For Baxley, it was the feeling she got from her prospective Texas teammates that swung her decision. She must have been really impressed with Austin. She chose UT over two other schools despite waiting out a bomb threat during her visit to campus.
“Everyone talks about that feeling when you know it’s the place,” Baxley said. “I knew Texas was the inside place. I visited Wisconsin and Florida, and I didn’t know if I’d feel same way. It just reassured me in my decision.”
After narrowing her choices to four schools — Arizona, Auburn and USC were the others — Young made her family happy by selecting Cal, where her meets are a car ride away. But Young was swayed more by Berkeley’s academic reputation than its proximity. She also got plenty of positive feedback from Golden Bears alumna and Montgomery High grad Amanda Sims, who has been working with Neptune Swimming.
Young now joins the most talked-about recruiting class in college swimming. Perhaps a week before Young committed, Missy Franklin announced she would compete for Cal. The Centennial, Colo., native won four gold medals at the London Olympic Games this past summer, including individual medals in the 100- and 200-meter backstroke.
“Just hearing about her and watching her on TV, it’s pretty crazy to think I’ll be swimming and competing with her,” Young said.
“It’s really amazing.”
Young, a breaststroker, will be called upon to help fill the lane left empty by the graduation of Caitlin Leverenz, the reigning NCAA champion in both the 200 breast and the 200 individual medley. Baxley’s specialty is the backstroke.
“As swimmers, it’s fortunate they don’t really excel at the same stroke, so they don’t really compete against each other in something they care a lot about,” Neptunes head coach Dan Greaves said. “So I think it’s nice for them that they can carve out a niche.”
Young and Baxley differ in more than their stroke of choice. According to Greaves, they have very different personalities, too.
“They’re quite opposite, actually,” he said. “Taylor is very quiet. She kind of keeps to herself a lot. Rebecaa — how would I say this? She’s just a socialite. She just likes to be around people and joke around a lot. Taylor has a very good sense of humor, too.
But she’s really dry-witted. She’s a little more one-on-one, whereas I think Rebecca really enjoys the group.”
Though both are excited about their looming college careers, they still have six months of high school left, and one more prep swim season in the spring. Both made their marks in their respective leagues — Young in the North Bay League, Baxley in the Sonoma County League — and then at the North Coast Section championship meet last year. Young was second in the 100 breast and fourth in the 200 IM at the 2012 NCS meet; Baxley was fifth in the 100 freestyle and sixth in the 100 back.

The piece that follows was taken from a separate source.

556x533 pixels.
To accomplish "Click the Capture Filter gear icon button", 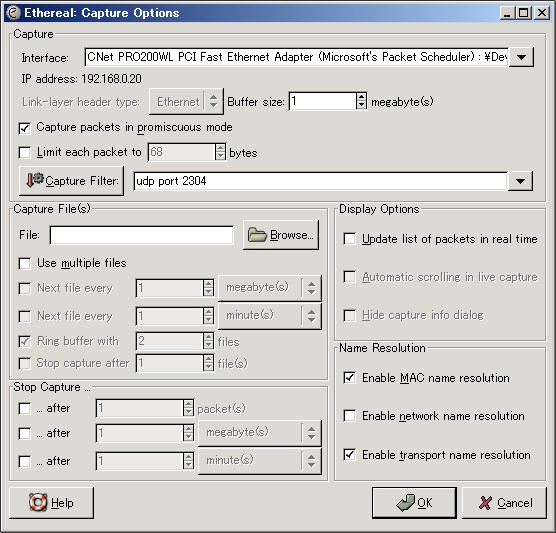I will click(35, 180).
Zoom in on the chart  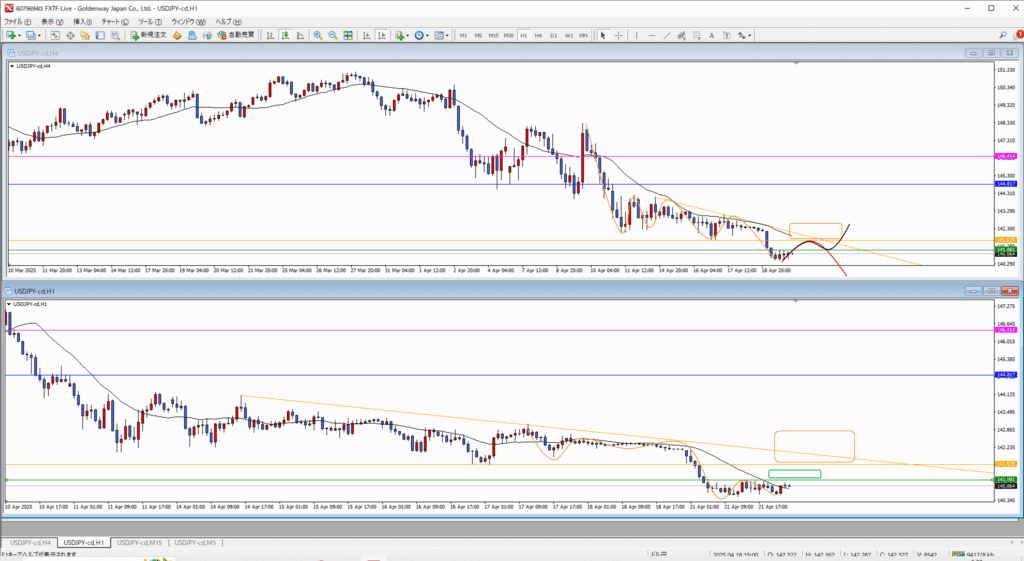[x=318, y=35]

The two friends both qualified for the 2012 Olympic trials in Omaha, Neb., where Young finished 43rd in the 100 breast and Baxley was 93rd in the 100 back (an event won by Franklin). It’s a little different this year, without the pressure of gearing up for the Olympic trials, or of choosing a university.
“Honestly, if you’re talking about the high school season, I’m mainly looking to have fun in my last season, and to make sure the whole team enjoys it,” Baxley said. “I’d like to have more variety. I know in college you focus on a few events. I’d like to work on the 200 backstroke. Last year, with the Olympic trials, I was really focusing on the 100.”
Greaves has coached most of Sonoma County’s best high school swimmers over the past eight years. Sending them off to college never loses its luster, though he admitted to holding a special place in the pool for Baxley and Young.
“I think these two make me even more proud,” Greaves said. “If you were to ask them a few years ago if they’d be able to swim at these programs, they’d probably have given you a reply like, ‘Stop. That’s a joke.’ I think they put in a lot of hard work to get there, and that’s really exciting. It makes us all proud.”